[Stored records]
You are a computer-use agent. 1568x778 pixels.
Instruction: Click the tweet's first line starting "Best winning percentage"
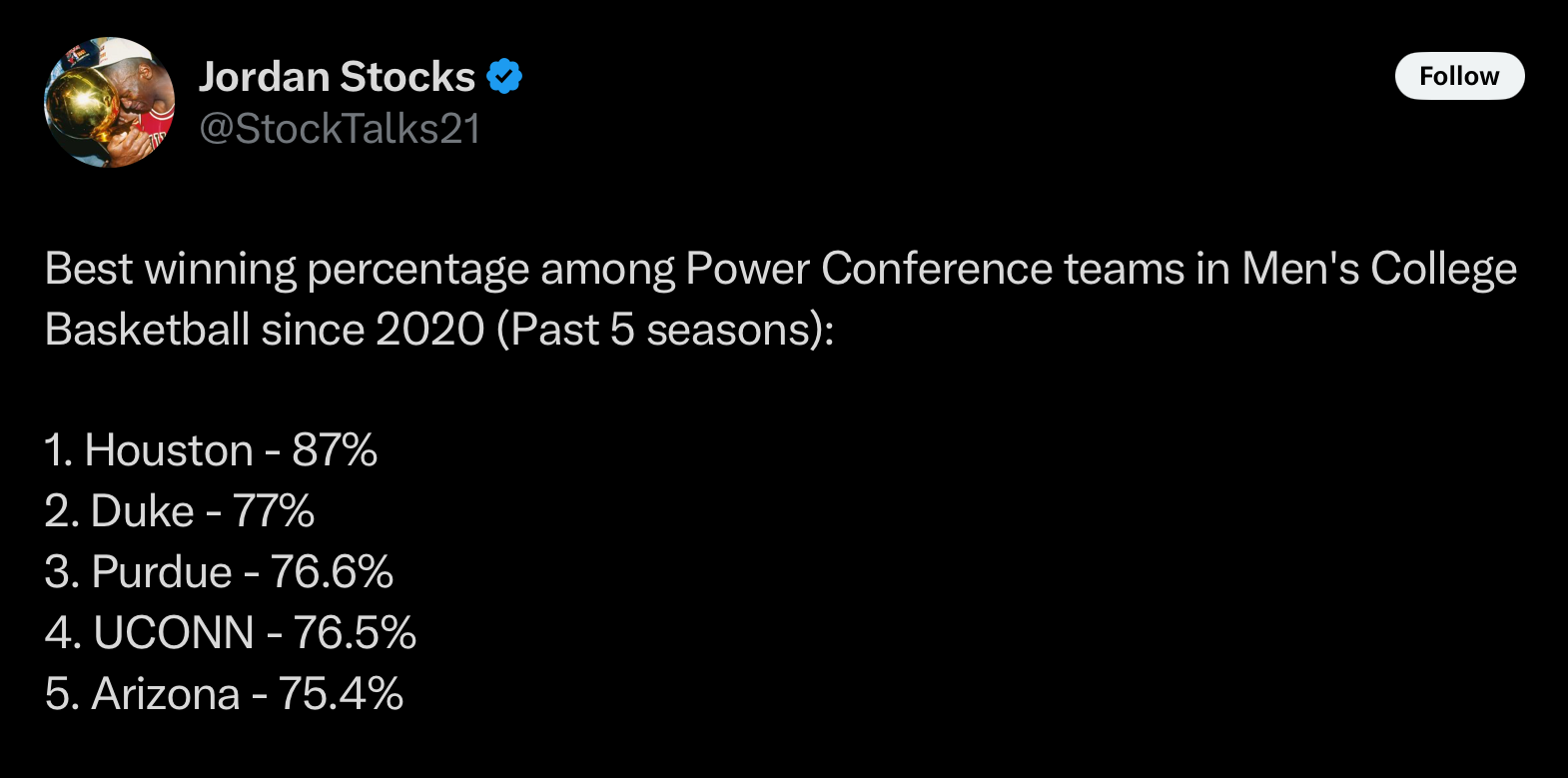tap(781, 270)
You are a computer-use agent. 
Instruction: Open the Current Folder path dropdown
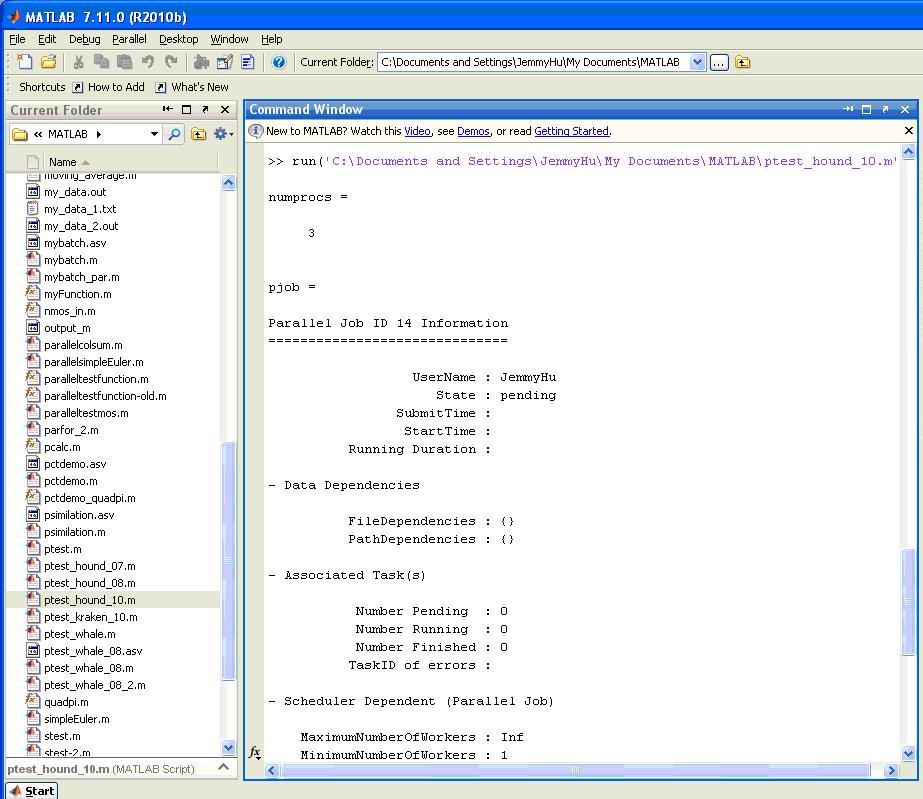pos(697,62)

▶ [Work to complete]: Rewrite all of the rows above, including their instructions, with each coordinate in the answers increased by 63. Leave the pictures out.

▶ [Result of this task]:
You are a computer-use agent. 1568x778 pixels.
Instruction: Click the tweet's first line starting "Best winning percentage"
tap(844, 333)
You are a computer-use agent. 
Instruction: Open the Current Folder path dropdown
pos(760,125)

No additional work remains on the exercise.